O procurador solicitará ainda ao corpo técnico de antropólogos do MPF um laudo para averiguar se existe a presença de caiçaras no Rio Pequeno. Ficou delegado ainda ao Fórum dos Povos e Comunidades Tradicionais Angra, Paraty e Ubatuba o papel de interlocutor entre a Associação de Moradores e a comunidade Guarani Nhandeva e Mbya.

Durante a Audiência Pública, ficou evidente a postura anti-indígena do prefeito de Paraty, que em meio à pandemia interrompeu a distribuição de cartões de alimentação para uma comunidade em situação de vulnerabilidade, impossibilitada de realizar seus trabalhos de venda de artesanato na cidade.

Visita do CNDH

Por outro lado, a audiência foi um momento propício para esclarecer os fatos à população do município, bem como apresentar um pouco da cultura e da dívida histórica que o Estado Brasileiro possui em relação aos povos indígenas. Ao contrário daquilo que se dissemina na cidade, os Guarani Nhandeva e Mbya possuem reivindicações legítimas e amparadas legalmente.

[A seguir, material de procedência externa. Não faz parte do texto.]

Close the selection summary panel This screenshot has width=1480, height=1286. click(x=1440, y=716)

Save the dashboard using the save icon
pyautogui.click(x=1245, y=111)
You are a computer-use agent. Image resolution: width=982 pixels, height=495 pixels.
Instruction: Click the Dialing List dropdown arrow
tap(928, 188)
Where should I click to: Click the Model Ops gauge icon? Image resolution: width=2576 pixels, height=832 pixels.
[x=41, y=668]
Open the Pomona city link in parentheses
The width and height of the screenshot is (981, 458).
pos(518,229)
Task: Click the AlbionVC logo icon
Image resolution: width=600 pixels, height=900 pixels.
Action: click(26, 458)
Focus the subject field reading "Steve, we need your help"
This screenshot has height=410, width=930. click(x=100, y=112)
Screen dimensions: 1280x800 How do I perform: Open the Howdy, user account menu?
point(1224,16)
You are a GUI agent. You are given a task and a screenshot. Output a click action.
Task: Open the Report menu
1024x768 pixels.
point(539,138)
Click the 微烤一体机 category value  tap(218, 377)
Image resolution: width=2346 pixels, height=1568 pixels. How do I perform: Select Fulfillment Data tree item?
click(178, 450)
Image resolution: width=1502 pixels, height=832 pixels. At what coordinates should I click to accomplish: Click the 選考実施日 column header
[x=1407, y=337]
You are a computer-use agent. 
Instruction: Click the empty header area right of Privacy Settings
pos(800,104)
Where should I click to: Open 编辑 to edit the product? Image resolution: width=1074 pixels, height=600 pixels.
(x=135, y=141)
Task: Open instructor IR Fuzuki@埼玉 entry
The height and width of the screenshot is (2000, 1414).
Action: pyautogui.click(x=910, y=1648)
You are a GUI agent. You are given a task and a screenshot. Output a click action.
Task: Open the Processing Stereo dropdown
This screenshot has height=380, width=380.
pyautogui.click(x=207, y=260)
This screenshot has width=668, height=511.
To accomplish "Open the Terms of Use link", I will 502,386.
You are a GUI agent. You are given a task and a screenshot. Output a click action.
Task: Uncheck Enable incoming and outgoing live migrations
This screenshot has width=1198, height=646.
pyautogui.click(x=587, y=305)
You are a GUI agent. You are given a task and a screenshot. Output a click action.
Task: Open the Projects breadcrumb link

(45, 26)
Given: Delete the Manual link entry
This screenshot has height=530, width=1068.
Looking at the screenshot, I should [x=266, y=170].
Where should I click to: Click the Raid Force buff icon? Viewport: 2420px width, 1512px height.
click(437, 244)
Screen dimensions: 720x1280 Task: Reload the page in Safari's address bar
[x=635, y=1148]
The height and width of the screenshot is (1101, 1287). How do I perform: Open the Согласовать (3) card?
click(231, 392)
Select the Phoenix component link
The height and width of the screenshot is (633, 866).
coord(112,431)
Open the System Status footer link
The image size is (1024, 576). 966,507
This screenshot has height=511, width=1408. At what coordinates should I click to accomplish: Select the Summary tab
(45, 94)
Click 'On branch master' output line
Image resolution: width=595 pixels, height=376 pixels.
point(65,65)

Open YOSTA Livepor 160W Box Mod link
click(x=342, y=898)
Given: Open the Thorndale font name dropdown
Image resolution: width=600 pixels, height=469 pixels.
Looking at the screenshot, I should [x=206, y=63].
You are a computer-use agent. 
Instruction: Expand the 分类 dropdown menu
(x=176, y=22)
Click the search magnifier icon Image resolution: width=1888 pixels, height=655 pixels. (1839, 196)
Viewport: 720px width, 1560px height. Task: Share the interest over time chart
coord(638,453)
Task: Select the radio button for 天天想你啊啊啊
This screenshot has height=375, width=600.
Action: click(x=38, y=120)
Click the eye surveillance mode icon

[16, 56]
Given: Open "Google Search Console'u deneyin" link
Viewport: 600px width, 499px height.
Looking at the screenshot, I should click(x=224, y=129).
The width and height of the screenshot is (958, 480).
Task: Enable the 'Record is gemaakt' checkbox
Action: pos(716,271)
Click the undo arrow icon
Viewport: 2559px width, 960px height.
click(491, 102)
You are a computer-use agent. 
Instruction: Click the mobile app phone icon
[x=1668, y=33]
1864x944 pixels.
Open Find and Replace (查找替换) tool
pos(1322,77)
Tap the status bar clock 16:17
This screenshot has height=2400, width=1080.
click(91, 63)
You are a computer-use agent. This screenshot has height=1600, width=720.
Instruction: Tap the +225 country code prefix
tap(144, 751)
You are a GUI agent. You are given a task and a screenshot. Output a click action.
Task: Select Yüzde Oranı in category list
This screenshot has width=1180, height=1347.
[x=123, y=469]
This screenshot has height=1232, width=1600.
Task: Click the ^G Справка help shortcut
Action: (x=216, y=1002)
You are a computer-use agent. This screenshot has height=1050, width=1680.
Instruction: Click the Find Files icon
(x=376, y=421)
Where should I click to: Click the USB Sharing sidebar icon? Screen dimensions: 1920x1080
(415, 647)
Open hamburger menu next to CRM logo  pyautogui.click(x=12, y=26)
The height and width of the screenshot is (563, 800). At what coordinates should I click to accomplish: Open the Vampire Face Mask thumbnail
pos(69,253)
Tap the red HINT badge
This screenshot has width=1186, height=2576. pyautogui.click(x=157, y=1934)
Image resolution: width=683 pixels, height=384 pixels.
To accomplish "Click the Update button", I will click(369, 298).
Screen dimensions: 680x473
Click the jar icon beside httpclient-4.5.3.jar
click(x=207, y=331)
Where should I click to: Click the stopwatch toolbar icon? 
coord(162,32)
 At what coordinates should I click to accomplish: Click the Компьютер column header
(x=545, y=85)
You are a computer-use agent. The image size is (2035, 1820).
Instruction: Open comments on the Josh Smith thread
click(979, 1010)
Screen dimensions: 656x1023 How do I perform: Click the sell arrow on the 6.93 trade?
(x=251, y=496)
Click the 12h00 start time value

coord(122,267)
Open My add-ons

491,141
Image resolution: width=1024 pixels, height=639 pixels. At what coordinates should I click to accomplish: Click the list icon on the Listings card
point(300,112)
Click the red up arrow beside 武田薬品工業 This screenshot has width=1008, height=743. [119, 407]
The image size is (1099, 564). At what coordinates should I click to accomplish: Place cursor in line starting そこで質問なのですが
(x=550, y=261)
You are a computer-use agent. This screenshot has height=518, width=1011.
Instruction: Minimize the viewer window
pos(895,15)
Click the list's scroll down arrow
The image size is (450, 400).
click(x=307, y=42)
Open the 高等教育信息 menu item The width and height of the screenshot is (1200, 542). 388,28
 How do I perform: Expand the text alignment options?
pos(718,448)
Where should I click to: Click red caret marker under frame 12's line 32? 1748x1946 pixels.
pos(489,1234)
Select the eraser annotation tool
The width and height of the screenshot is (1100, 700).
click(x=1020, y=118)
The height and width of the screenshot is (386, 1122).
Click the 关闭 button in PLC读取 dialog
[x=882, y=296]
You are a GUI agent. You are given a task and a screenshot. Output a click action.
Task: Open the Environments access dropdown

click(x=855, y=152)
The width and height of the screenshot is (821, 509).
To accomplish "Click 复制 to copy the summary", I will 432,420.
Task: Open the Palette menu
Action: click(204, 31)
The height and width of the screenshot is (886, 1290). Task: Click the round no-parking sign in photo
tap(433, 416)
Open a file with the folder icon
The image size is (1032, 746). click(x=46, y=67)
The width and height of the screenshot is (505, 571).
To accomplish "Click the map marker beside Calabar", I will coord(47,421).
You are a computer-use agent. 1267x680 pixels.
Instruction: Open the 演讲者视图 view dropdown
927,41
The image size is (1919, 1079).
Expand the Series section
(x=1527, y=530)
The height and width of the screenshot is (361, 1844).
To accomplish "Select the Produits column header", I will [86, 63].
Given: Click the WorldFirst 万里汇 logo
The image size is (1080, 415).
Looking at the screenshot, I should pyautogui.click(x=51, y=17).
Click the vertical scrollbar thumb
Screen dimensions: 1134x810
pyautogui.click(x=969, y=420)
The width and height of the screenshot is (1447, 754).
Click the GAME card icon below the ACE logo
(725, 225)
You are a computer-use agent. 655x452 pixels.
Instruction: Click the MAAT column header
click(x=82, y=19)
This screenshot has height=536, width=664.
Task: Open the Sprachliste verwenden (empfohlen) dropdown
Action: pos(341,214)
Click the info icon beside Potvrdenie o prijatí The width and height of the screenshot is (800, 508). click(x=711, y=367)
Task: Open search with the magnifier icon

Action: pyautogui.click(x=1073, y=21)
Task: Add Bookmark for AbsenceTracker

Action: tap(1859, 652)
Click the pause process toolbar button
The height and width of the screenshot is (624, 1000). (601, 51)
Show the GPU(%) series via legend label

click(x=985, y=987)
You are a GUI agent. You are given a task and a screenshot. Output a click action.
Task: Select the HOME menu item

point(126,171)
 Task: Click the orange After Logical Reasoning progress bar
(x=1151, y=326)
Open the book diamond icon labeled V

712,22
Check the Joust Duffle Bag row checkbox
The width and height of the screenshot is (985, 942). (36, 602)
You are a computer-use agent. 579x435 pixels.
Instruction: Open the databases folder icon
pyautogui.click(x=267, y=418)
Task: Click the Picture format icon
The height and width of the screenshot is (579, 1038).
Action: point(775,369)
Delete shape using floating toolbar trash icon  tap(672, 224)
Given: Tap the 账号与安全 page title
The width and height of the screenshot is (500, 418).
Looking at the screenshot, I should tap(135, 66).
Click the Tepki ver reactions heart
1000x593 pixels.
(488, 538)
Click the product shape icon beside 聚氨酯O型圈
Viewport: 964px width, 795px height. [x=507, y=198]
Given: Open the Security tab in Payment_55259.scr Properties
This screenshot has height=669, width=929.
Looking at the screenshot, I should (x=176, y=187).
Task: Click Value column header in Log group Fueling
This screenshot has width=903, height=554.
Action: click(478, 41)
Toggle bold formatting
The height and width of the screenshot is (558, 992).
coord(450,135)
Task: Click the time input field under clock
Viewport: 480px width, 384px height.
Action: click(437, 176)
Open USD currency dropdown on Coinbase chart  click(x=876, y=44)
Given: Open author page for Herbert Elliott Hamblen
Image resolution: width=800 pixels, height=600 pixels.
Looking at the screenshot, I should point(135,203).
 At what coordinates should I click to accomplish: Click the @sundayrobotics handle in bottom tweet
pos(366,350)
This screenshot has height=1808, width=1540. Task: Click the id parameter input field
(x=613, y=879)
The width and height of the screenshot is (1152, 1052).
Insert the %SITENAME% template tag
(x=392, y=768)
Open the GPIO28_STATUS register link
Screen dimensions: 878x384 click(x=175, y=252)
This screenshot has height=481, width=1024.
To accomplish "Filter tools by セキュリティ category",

Cientes de que essa foi mais uma etapa do grande embate que terão pela frente para garantir a conclusão do processo de demarcação, os Guarani Nhandeva e Mbya, no dia seguinte à audiência, receberam o representante do CNDH Marcelo Chalréo, que visitou a aldeia com o intuito de explicar os desdobramentos da Audiência Pública para as lideranças, bem como dialogar sobre os encaminhamentos possíveis.

Chalréo informou que irá sugerir ao colegiado do CNDH que oficie a Prefeitura Municipal de Paraty para que esta retome as ações de assistência social na aldeia e também a Funai para que se explique sobre a ausência na Audiência Pública, bem como a situação do processo de demarcação da Terra Indígena.